In the listing below, count the lines containing the string "computer" and state only the number.

=-=-=-=-=

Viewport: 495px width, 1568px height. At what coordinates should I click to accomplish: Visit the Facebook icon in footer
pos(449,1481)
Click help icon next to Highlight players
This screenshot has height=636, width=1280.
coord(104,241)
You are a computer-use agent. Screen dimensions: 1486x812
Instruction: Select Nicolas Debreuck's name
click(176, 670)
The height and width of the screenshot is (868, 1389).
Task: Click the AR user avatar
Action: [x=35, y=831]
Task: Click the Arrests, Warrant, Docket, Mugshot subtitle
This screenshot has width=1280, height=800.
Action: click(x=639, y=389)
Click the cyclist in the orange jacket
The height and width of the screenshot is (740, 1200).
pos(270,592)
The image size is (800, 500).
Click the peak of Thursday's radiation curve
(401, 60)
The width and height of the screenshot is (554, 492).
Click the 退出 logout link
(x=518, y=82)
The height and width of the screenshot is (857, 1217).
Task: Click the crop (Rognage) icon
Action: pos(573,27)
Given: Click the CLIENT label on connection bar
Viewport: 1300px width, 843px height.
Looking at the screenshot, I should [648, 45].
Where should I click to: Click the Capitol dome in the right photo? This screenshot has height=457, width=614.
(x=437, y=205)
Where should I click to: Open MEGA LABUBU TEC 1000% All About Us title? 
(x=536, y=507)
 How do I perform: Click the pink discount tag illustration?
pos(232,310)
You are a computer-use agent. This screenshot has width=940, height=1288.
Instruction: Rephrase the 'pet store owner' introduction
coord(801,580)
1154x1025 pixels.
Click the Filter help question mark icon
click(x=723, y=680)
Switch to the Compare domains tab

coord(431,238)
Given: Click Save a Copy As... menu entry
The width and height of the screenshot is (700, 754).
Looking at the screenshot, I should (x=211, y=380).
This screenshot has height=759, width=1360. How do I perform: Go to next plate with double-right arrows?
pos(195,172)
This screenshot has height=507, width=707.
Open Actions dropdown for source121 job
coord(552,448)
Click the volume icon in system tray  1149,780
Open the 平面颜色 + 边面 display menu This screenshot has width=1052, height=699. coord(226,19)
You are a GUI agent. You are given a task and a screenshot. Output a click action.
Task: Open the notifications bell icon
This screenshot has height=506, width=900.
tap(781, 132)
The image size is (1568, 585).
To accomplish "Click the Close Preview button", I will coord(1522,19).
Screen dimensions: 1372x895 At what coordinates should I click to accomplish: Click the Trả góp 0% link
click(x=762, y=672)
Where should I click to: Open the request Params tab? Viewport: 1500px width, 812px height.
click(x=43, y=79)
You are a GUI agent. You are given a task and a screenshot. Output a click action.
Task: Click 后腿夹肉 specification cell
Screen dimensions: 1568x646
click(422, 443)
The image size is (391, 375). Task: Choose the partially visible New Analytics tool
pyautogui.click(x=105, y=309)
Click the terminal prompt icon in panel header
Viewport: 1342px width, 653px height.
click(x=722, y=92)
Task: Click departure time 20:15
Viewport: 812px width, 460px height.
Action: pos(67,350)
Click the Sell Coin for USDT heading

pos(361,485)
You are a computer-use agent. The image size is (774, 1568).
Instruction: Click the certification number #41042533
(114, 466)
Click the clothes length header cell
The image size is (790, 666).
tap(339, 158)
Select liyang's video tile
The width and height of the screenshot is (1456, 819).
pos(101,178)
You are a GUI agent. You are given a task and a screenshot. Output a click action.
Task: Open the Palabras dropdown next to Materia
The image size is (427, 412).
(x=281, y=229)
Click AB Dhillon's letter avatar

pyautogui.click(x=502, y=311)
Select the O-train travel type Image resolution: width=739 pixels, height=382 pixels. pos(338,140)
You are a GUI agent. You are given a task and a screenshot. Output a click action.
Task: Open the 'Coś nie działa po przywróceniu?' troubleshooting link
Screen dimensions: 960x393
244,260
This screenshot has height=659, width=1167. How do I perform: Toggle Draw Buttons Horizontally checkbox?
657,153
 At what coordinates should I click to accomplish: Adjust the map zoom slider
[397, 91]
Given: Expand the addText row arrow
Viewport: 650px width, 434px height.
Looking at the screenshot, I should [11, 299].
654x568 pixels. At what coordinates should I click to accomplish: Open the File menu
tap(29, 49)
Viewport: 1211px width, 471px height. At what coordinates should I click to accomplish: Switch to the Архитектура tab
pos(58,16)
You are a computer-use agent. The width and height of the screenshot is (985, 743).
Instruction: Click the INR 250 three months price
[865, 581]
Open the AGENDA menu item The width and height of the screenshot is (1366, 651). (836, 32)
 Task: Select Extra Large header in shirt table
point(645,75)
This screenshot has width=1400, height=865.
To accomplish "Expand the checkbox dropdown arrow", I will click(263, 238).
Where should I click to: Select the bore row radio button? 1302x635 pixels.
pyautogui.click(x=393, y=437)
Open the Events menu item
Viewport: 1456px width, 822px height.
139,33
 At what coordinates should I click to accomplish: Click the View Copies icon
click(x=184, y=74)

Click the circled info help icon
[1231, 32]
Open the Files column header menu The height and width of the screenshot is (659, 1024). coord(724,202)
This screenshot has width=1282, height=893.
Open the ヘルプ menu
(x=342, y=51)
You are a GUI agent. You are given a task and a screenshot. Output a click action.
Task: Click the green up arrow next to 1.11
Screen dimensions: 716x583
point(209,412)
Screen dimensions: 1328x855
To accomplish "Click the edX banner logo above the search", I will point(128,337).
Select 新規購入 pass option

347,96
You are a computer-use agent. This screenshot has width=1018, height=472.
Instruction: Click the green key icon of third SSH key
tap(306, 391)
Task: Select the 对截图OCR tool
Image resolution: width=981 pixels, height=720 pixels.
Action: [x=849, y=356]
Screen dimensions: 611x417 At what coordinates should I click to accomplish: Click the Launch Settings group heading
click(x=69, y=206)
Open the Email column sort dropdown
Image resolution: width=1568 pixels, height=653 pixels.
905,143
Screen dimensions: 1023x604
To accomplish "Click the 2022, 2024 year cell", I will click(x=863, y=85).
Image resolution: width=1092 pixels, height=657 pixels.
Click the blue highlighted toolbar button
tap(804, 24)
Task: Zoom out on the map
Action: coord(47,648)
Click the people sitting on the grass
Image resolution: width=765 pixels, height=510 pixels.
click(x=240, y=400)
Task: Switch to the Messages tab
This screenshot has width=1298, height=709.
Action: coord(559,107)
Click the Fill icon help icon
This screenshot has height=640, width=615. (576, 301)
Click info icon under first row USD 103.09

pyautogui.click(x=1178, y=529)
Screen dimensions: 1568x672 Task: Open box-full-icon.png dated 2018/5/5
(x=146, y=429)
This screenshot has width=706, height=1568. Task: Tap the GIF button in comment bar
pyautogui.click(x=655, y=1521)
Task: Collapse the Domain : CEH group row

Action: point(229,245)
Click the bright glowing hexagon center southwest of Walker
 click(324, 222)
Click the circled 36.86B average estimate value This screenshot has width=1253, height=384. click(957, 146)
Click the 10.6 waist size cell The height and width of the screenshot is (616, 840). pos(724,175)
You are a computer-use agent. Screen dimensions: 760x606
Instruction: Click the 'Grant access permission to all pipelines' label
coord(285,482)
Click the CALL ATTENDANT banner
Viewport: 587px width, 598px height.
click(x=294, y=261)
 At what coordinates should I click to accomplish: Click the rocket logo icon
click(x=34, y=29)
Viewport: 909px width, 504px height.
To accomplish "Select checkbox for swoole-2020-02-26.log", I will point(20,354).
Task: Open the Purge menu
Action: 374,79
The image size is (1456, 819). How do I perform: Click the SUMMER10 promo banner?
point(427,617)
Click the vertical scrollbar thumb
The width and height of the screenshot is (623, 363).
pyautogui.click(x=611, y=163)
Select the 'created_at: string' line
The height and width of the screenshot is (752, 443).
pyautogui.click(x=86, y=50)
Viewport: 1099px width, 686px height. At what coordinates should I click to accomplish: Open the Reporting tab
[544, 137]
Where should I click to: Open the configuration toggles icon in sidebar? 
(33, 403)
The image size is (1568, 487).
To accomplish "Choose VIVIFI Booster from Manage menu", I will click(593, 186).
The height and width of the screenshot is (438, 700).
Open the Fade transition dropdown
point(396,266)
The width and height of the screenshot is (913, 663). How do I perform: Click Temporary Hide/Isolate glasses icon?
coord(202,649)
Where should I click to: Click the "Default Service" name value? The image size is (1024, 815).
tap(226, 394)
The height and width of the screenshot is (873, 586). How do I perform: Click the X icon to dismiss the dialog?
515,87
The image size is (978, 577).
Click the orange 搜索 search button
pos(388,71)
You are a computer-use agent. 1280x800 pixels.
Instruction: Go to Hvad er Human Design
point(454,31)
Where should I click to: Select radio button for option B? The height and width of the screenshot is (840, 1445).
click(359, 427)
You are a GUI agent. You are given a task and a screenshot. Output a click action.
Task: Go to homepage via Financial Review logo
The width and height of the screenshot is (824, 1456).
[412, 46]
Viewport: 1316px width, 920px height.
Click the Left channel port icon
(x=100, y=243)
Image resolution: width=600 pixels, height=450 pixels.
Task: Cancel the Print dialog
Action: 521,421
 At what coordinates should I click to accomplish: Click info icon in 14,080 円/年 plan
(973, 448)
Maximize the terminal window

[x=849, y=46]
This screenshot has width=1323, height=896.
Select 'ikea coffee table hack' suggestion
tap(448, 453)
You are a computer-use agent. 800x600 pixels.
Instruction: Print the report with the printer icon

=-=-=-=-=

Reply: 8